Well, this past Thursday I basically got diagnosed with PTSD. I don’t feel the same, and I don’t act the same. I don’t know. I’m not the same. I never wanted this. I don’t know what to think. I was just trying my best to get by each day and hope things get better. I just wanted to forget. I am 24 almost 25 and I have to learn how to deal with my emotions myself. I’ve been spending a lot of time outside, in the gardens or just wandering around campus. I wasn’t going to classes, and just doing them on Zoom or watching recordings because I got so overwhelmed being there in person. I was so afraid I was going to disrupt class with my emotions so I just avoided them altogether- professors and other students have a right to have a calm environment. I am so angry, mostly with myself. I knew the other girls could probably hear me ruminating, and because they probably thought I was some sort of sociopath, I just avoided everyone.I don’t know I am doing it at times, and apparently have been doing it a lot since the past year and a half. I didn’t think much else of it, other than I needed to try to catch myself and stop. I figured it was okay because I wasn’t going to see most of them after I graduated. Just have to get my last semester out of the way and get my Bachelor’s and I could sort everything out later.

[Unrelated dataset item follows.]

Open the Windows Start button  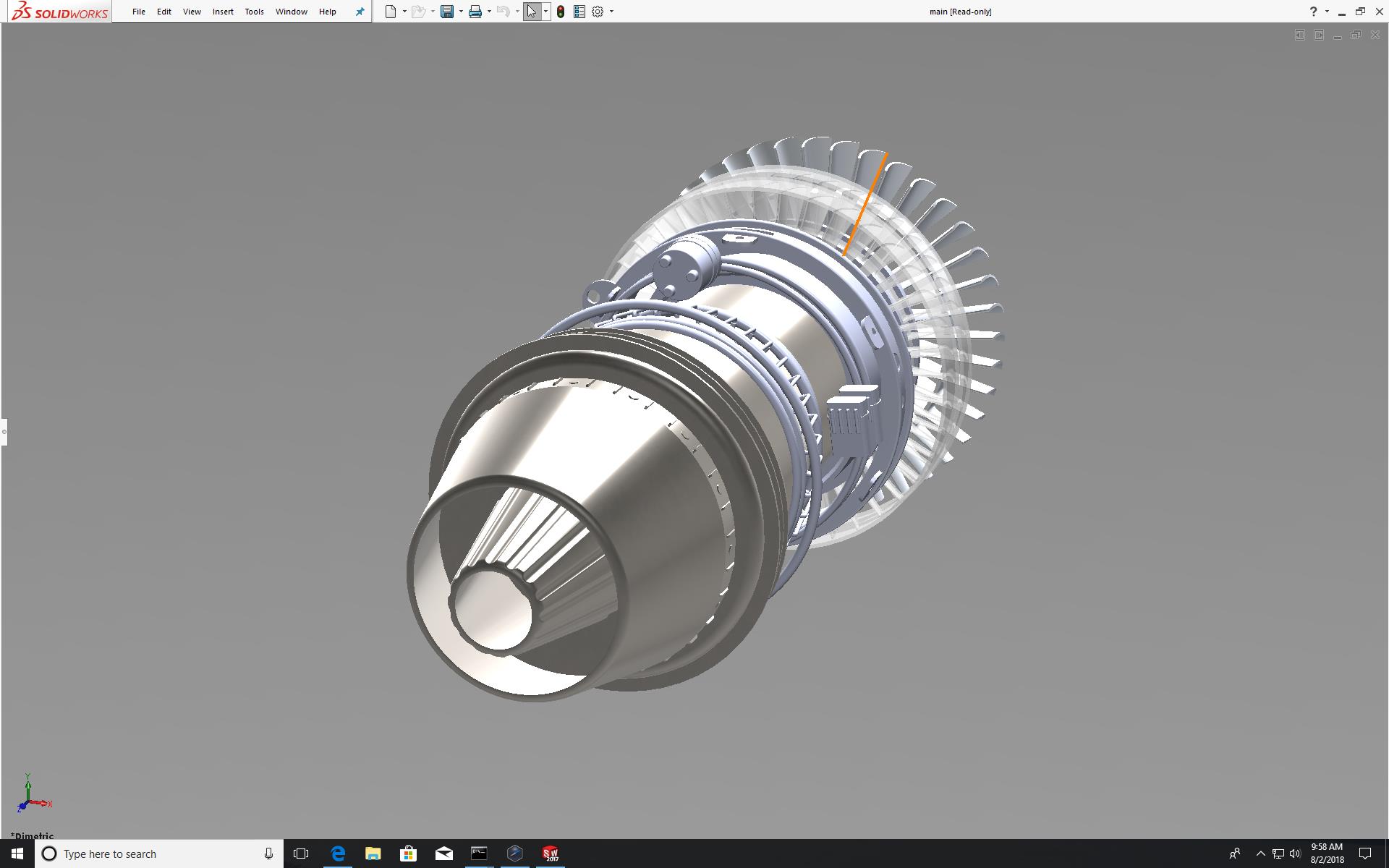pyautogui.click(x=17, y=854)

I was hoping if I pushed everything down, and just tried to distract myself from worrying, and try to be more active and focus on the future, things would sort themselves out. I guess they never did, because especially my dreams aren’t safe anymore. I’m so confused. I feel like my brain is a shattered bowl and the left hand doesn’t know what the right hand is doing. So to speak. I can’t follow a damned conversation or remember anything that they talked about in class that day. Studying makes my symptoms worse.

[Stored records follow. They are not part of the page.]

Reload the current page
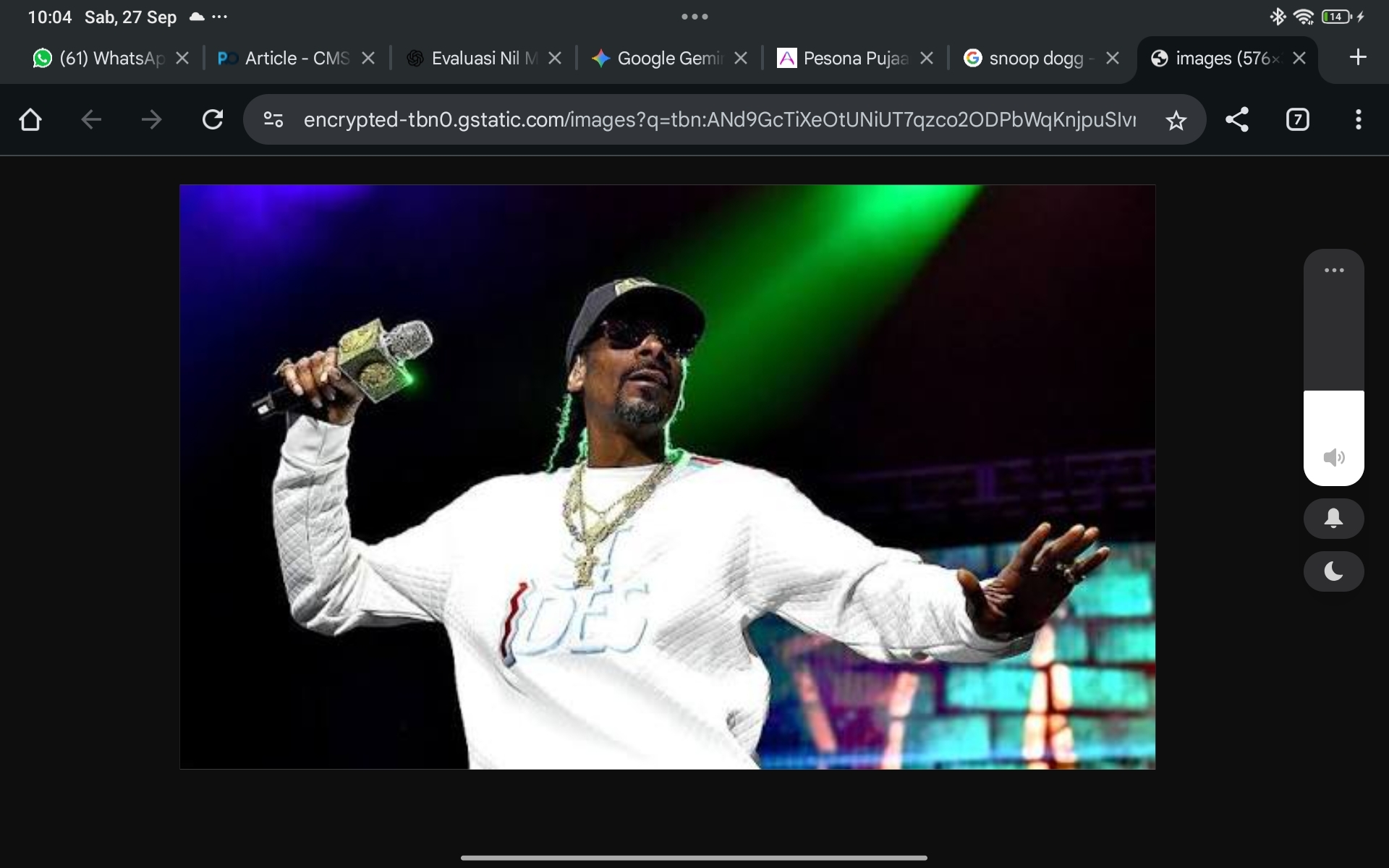 212,119
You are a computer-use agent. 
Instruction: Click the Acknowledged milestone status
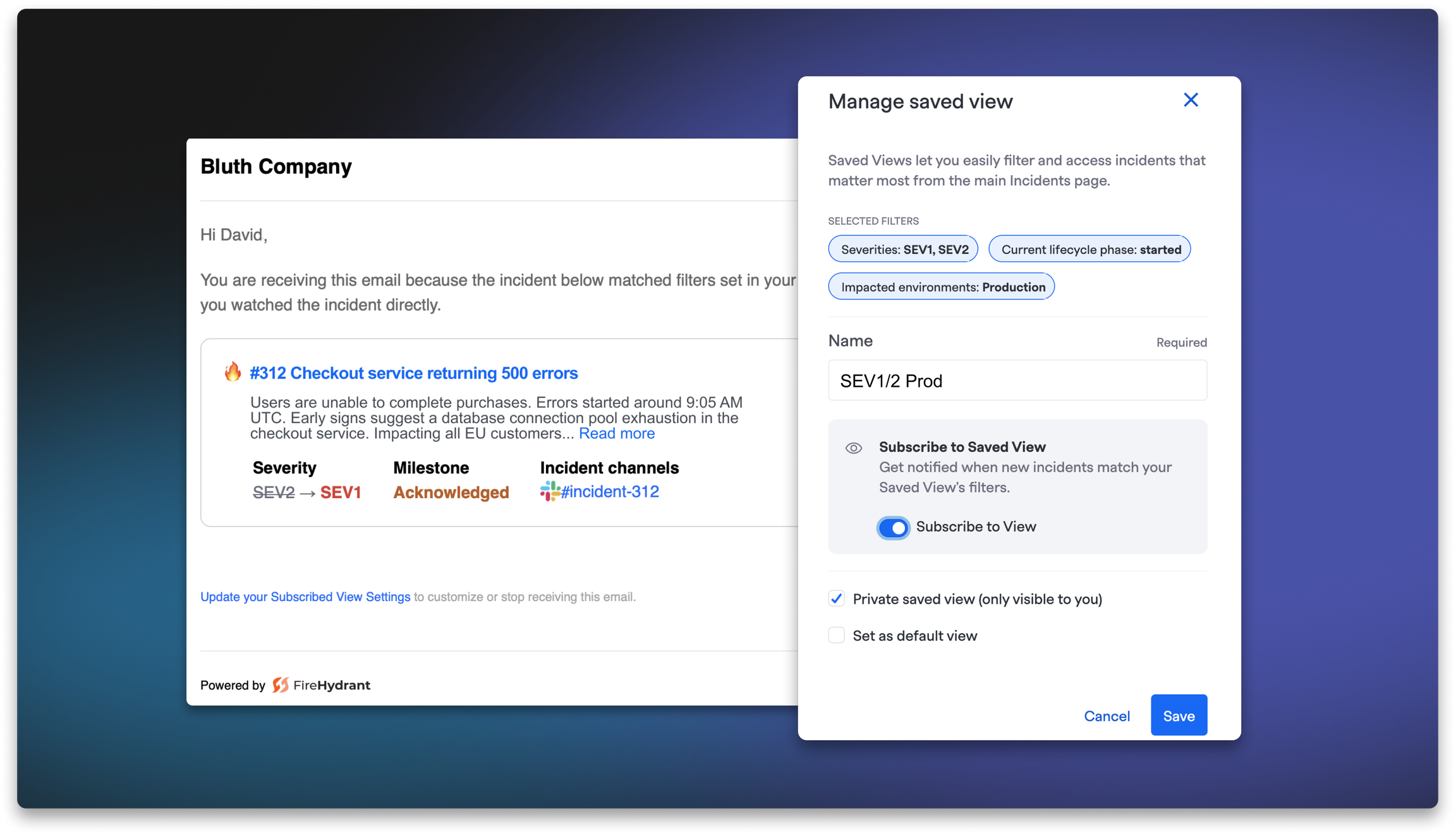coord(451,492)
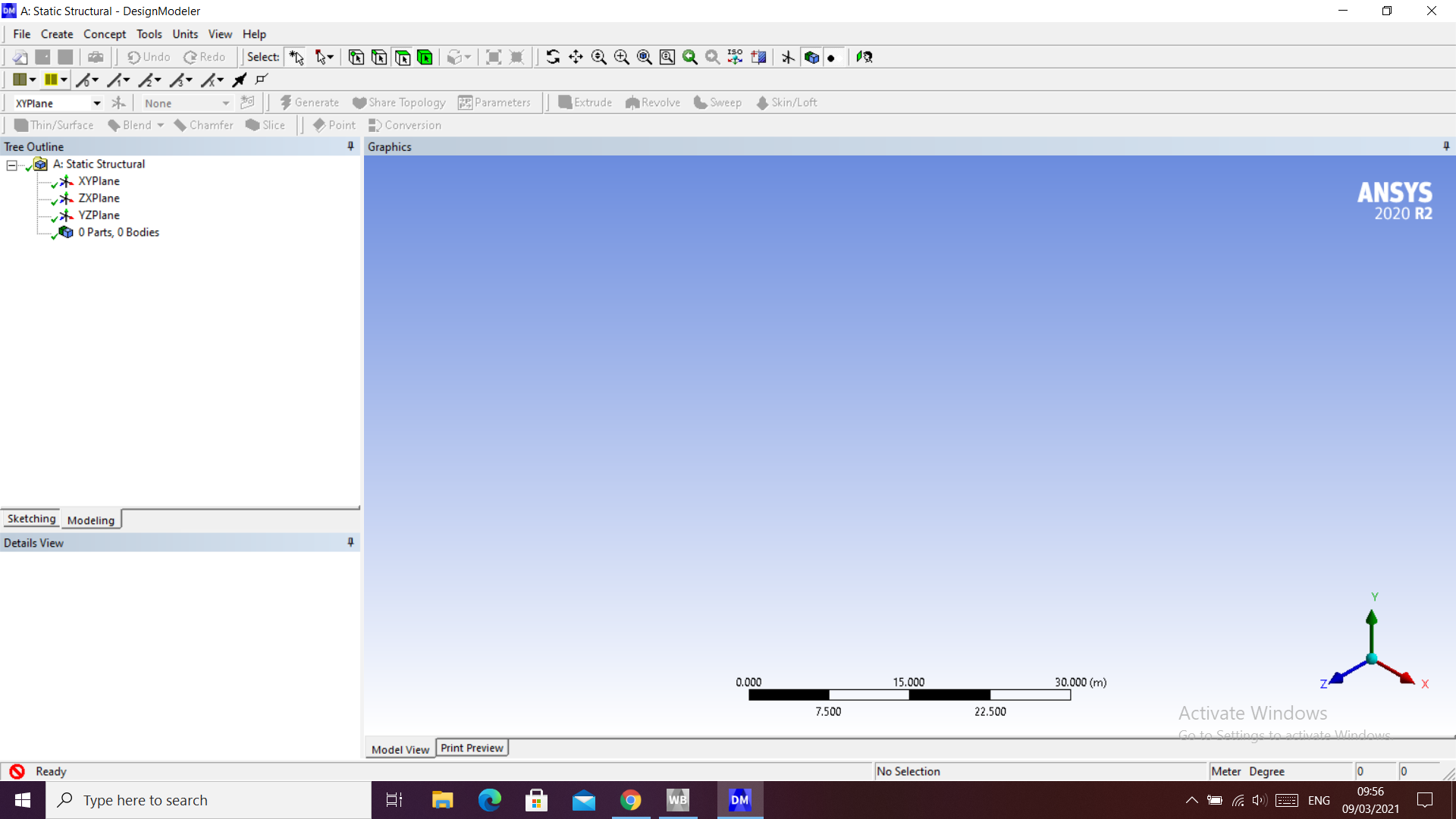Open Chrome from the taskbar
1456x819 pixels.
click(x=630, y=800)
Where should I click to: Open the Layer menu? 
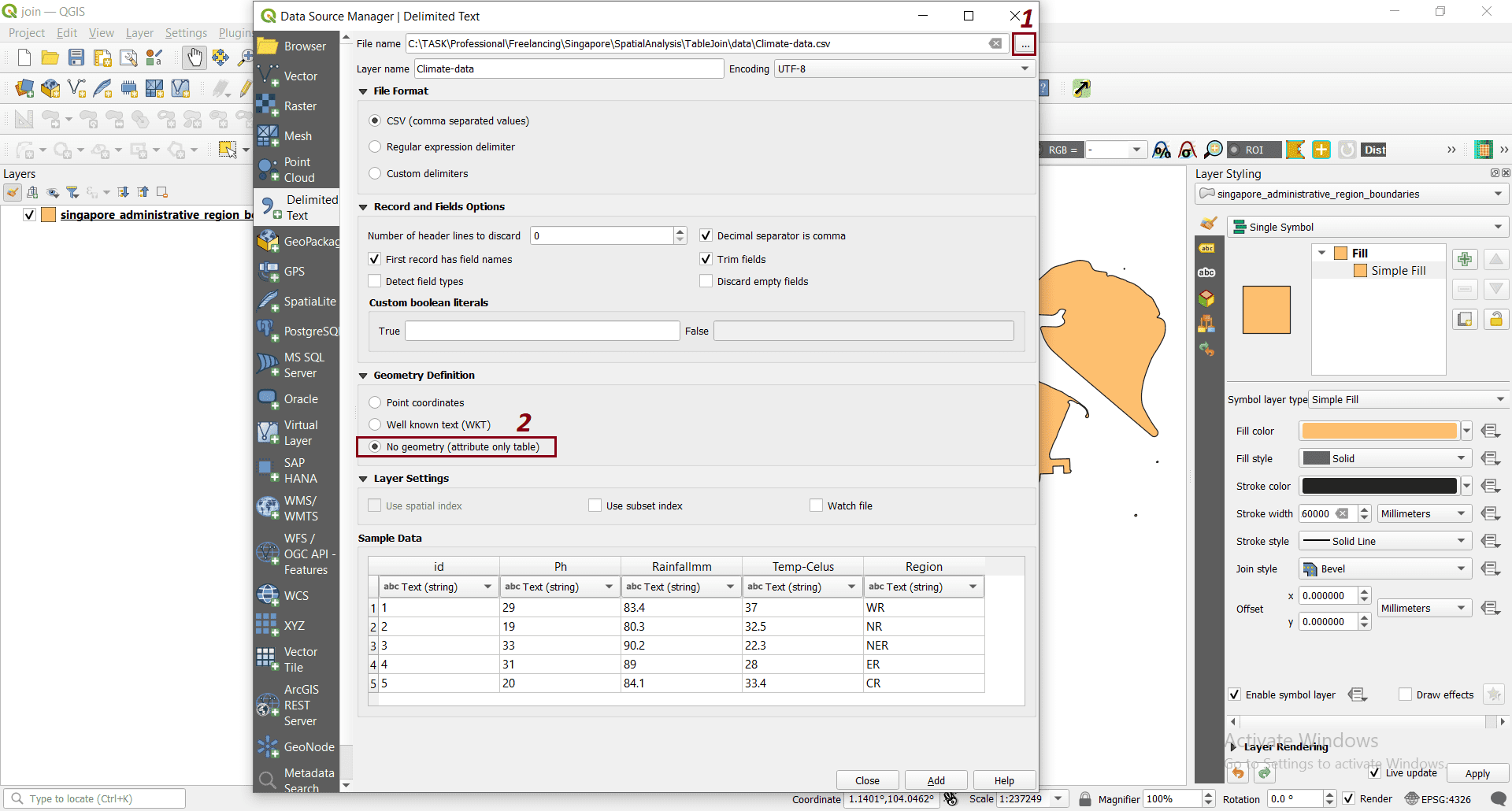point(139,32)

Early yesterday morning I woke up and apparently was screaming, yelling, stomping, throwing things (?) and I kept saying I wanted to kill myself. I had no idea I was doing this. My chaplain got so worried, because she called the head chaplain, the RA, the hall director, and two security guards and they all came up to my room. I asked them what did I do. They told me that I was saying I was going to hurt myself. They called the student dean who asked that my therapist speak with me.They called COPES, which is a community mental health service in my city. I talked with a therapist there. I told her that I had PTSD, that I may have had a nightmare, and was in EMDR. Well, my hall director and this therapist told me to speak with my therapist. Hall director told the student dean what happened, and she asked my therapist to speak with me. So, my therapist mentioned I had a scary dream, and he asked what it was about. I told him, that was about something in childhood and that I was worried about my relationship with my dad, and what was going on. I basically disconnected from my emotions and told him much of what happened. He seemed more worried than I was (this is something I should have already sorted out) and he told me because I needed the support, he wants to see me twice a week. Everyone is more worried than I am.
Wow. Why? I just want people to leave me alone.